There have been countless films called The Lost City over the years, not even counting near-misses from this one's inspiration, Indiana Jones - The Lost Ark, The Temple of Doom, the Kingdom of Crystal Skulls and so on.

This Lost City stars Sandra Bullock as a burnt-out romance novelist, Loretta Sage, who writes steamy adventure sagas featuring the glamourous Dash.

On the front covers, the blonde-maned Dash is played by a model - the photogenic but dim Alan.

Alan is clearly based on a real-life 80s model called Fabio. Loretta is not a million miles away from the Kathleen Turner character in another '80s hit, the movie Romancing the Stone.

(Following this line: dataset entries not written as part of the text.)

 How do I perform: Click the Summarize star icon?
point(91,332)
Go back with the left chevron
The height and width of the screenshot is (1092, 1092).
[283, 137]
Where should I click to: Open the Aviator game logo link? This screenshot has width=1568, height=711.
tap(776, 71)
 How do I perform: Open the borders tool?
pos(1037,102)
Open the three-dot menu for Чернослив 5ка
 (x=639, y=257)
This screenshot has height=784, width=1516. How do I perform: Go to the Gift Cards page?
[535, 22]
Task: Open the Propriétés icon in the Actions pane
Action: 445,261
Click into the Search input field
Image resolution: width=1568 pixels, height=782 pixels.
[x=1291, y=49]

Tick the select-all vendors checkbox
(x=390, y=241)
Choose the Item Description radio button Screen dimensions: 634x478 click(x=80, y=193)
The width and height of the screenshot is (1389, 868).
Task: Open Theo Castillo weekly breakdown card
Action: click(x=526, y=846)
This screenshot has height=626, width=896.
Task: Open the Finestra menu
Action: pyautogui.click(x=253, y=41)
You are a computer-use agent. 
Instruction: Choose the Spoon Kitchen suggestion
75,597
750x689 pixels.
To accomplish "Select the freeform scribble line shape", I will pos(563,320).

But it was a good idea, and Sandy and Channing Tatum as Alan clearly have some chemistry. Now all we need is a plot.

Which arrives fresh from Plots'R'Us - the old chestnut about a sinister billionaire kidnapping Loretta because - did I not mention this? - she happens to read Lost City of the Incas hieroglyphs or something.

The billionaire is played by the eager to please Daniel Radcliffe.

Loretta's agent and Alan the model need to work out how to rescue the kidnapped novelist. And Alan decides that he needs to go to the deepest jungle of wherever it is to do this, because…. Well because it's funny.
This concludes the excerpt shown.